12 December 2014
Last updated at 04:49
The House vote came hours before a midnight deadline
The US House of Representatives has passed a $1.1tn budget, hours before government was due to shut down at midnight on Thursday.
The Republican measure was passed by 219 votes to 206 after President Barack Obama had urged Democrats to support the budget.
It will fund most of the government until September 2015, but some areas will only receive short-term funding.
Republicans won control of both House and Senate in elections last month.
A relieved John Boehner, the Republicans’ House leader, said: “Thank you and Merry Christmas.”
Fifty-seven Democrats voted for the bill, but others were angry about the president’s call for support of the Republican bill, with Democratic House leader Nancy Pelosi saying she was “enormously disappointed” at Mr Obama’s position.
John Boehner: `”Thank you and Merry Christmas”
The Republicans strongly oppose President Obama’s immigration reforms and so the bill only funds the Department of Homeland Security until February.

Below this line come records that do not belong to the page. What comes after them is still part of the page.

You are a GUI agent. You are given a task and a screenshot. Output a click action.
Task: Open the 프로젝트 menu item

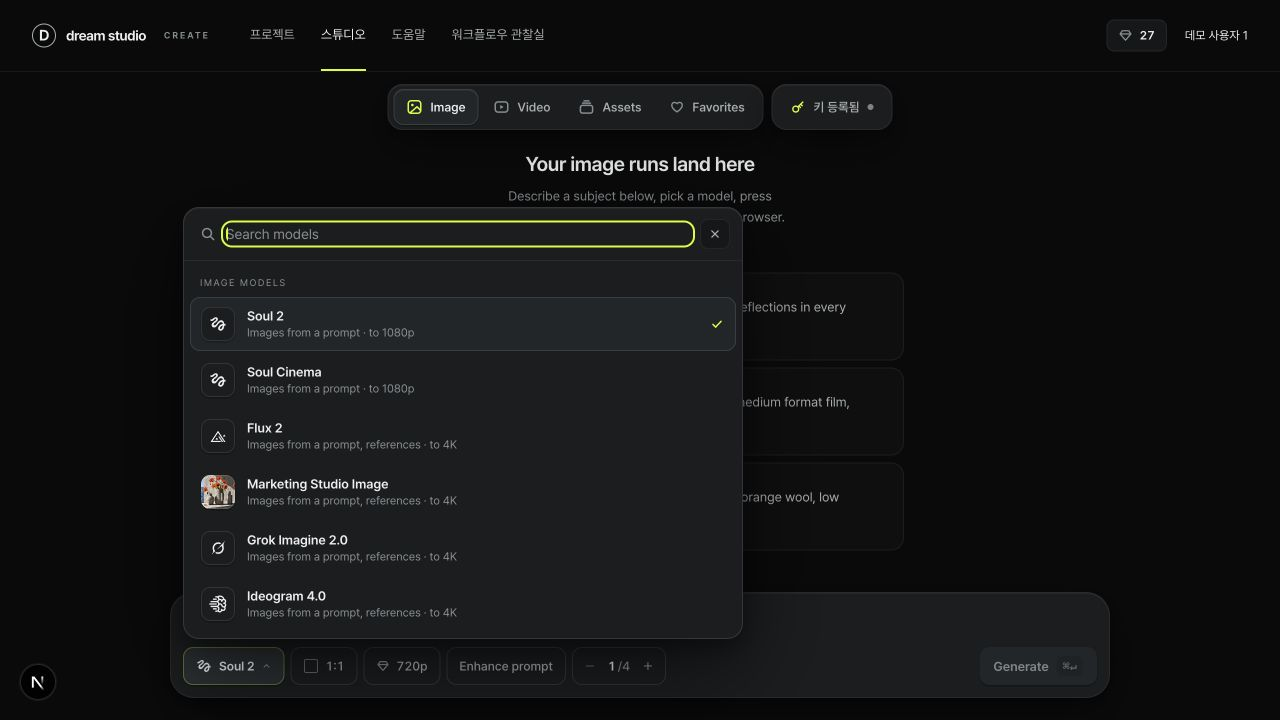272,35
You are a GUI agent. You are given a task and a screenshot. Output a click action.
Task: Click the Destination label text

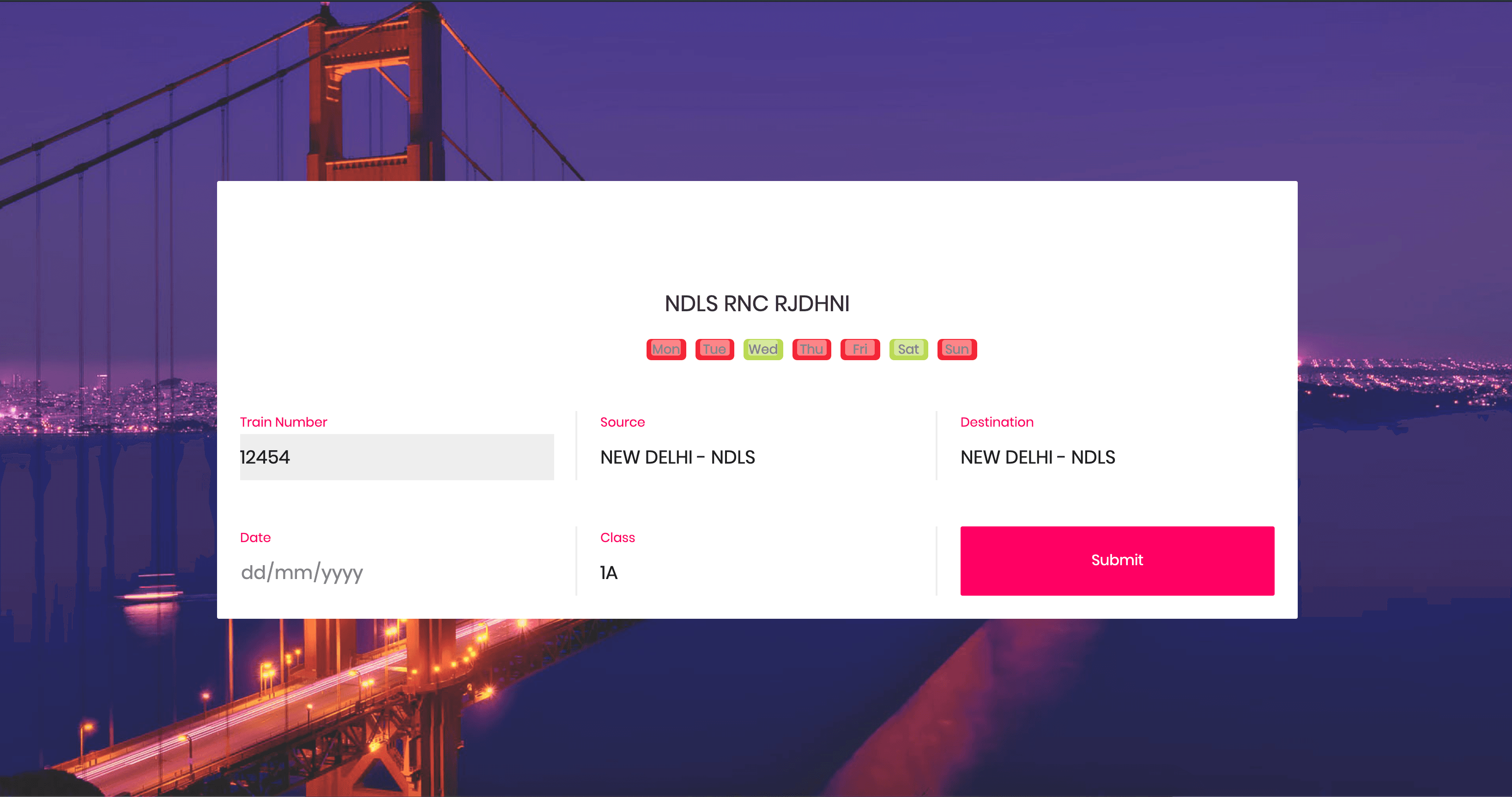click(x=996, y=422)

Republicans hope that when the new congress meets at the start of next year, they can force changes to the president’s immigration plans.
The budget bill must now be passed by the Senate and sent to the president to sign into law.
A two-day extension of government funding was approved by the Senate on Thursday to give it time to pass the main budget.
Senate Majority leader Harry Reid said that his chamber would begin looking at the legislation on Friday.
The bill funds the government at the same levels that were negotiated last December.
It also adds emergency funding requested by President Barack Obama, including funds to fight Ebola in West Africa and money for US air strikes against Islamic State in Iraq and Syria.
As presented earlier in the week, the 1,600 page bill also includes a number of provisions intended to gain votes from both parties, including:
- increasing the amount an individual person can contribute to a national political party from $32,400 to $324,000
- blocks the District of Columbia from using its own funds to set up regulatory systems for marijuana legalisation
- measures that would significantly weaken new regulations about risky financial instruments called swaps
- blocking certain Environmental Protection Agency (EPA) regulations
- cuts in the budgets of the EPA and the US tax agency
- increases in the budget for Wall Street regulation agencies, including the Securities and Exchange Commission.
A number of Democrats were unhappy at what they saw as unnecessary concessions made to Republicans in order to pass the bill.
“We don’t like lobbying that is being done by the president or anybody else that allows us to… give a big gift to Wall Street,” Democrat congresswoman Maxine Waters said.
For their part, several Republicans argued that the deal did not go far enough in putting curbs on President Obama’s plan to grant work visas to millions of workers who had entered the US illegally.